Now let's try to reach the graphical UI of our Prometheus server by opening the browser and opening the following URL:

http://SERVER_IP_ADDRESS:9090/graph

We can also quickly verify if our SwapDEX node gets scraped by visiting the Status-> Targets page.

If you can see it you can close the process on your VPS by hitting Ctrl+C

Now that everything is running we want to automatically start the server during the boot process, so we have to create a new systemd configuration file with the following config:

sudo nano /etc/systemd/system/prometheus.service

[Unit]
  Description=Prometheus Monitoring
  Wants=network-online.target
  After=network-online.target

[Service]
  User=prometheus
  Group=prometheus
  Type=simple
  ExecStart=/usr/local/bin/prometheus \
  --config.file /etc/prometheus/prometheus.yml \
  --storage.tsdb.path /var/lib/prometheus/ \
  --web.console.templates=/etc/prometheus/consoles \
  --web.console.libraries=/etc/prometheus/console_libraries
  ExecReload=/bin/kill -HUP $MAINPID

[Install]
  WantedBy=multi-user.target

After we saved the file, we want to reload systemd and enable the service so that it will be loaded automatically during the operating system's startup.

sudo systemctl daemon-reload && systemctl enable prometheus && systemctl start prometheus

Success

Prometheus should be running now, and we should be able to access its front-end again by re-visiting IP_ADDRESS:9090/.

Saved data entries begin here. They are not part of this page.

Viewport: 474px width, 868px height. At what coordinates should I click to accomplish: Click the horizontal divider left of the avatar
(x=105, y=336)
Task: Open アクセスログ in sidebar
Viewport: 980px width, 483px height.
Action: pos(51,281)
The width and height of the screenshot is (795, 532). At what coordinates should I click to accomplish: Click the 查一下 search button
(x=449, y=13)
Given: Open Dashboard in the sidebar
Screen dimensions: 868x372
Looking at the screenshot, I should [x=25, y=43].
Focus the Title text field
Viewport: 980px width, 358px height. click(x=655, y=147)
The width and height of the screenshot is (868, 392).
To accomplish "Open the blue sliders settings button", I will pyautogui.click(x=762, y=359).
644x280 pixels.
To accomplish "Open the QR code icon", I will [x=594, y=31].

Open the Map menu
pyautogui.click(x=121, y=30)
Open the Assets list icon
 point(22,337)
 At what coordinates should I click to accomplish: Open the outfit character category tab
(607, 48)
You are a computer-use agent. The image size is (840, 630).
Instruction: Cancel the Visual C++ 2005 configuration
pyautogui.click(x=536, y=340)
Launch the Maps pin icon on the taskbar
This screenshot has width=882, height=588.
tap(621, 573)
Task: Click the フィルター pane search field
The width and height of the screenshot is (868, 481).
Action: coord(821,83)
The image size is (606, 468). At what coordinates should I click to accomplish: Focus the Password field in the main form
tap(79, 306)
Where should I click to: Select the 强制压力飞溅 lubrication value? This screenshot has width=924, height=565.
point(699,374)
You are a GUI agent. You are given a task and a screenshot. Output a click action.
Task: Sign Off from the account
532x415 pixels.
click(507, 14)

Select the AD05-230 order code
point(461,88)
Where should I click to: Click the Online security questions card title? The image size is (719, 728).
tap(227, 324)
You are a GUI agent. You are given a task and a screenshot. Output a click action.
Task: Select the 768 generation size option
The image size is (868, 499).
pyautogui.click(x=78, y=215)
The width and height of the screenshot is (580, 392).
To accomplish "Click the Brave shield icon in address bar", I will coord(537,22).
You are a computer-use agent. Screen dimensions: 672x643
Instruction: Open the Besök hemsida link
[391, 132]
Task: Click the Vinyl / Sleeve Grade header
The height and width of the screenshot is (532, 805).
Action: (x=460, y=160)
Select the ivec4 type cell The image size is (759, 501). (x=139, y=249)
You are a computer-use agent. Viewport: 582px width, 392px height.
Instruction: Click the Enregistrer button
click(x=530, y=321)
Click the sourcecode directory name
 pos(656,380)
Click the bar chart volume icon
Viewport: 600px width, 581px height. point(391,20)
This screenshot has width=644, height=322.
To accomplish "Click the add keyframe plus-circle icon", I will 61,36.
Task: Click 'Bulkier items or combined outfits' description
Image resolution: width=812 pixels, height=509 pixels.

Step 2 - Install Node Exporter

Now we will install Prometheus's Node Exporter module which exposes hardware metrics like CPU load, RAM and storage usage.

Create Node Exporter User

sudo useradd --no-create-home --shell /usr/sbin/nologin node_exporter

Create the directories required to store the configuration and executable files:

sudo mkdir /etc/node_exporter
sudo mkdir /var/lib/node_exporter

Change the ownership of those files to our Node_Exporter user

sudo chown -R node_exporter:node_exporter /etc/node_exporter
sudo chown -R prometheus:node_exporter /var/lib/node_exporter

Install the latest version of Node Exporter from downloads page:

wget https://github.com/prometheus/node_exporter/releases/download/v1.3.1/node_exporter-1.3.1.linux-amd64.tar.gz
tar xvfz node_exporter-*.*-amd64.tar.gz

Change directory into the downloaded file:

cd node_exporter-*.*-amd64

Let's copy the binary node_exporter to our local binary folder /usr/local/bin/

sudo cp ./node_exporter /usr/local/bin/

Let's also change the ownership of the binary file:

sudo chown node_exporter:node_exporter /usr/local/bin/node_exporter

Now we can delete the downloaded node_exporter folder:

cd .. && rm -rf node_exporter*

Since the Node Exporter will run on port 9100 we need to allow that port on our firewall

ufw allow 9100

Let's test-run the node_exporter:

cd /usr/local/bin
./node_exporter

We can now observe the exposed metrics in our browser at:

http://SERVER_IP_ADDRESS:9100/metrics

After we confirmed that the node_exporter is running we can exit the process on our VPS by hitting Ctrl+C

Now that everything is running we want to automatically start the node_exporter during the boot process, so we have to create a new systemd configuration file with the following config:

sudo nano /etc/systemd/system/node_exporter.service

[Unit]
  Description=Node Exporter Monitoring
  Wants=network-online.target
  After=network-online.target

[Service]
  User=node_exporter
  Group=node_exporter
  Type=simple
  ExecStart=/usr/local/bin/node_exporter
  ExecReload=/bin/kill -HUP $MAINPID

[Install]
  WantedBy=multi-user.target

After we saved the file, we want to reload systemd and enable the service so that it will be loaded automatically during the operating system's startup.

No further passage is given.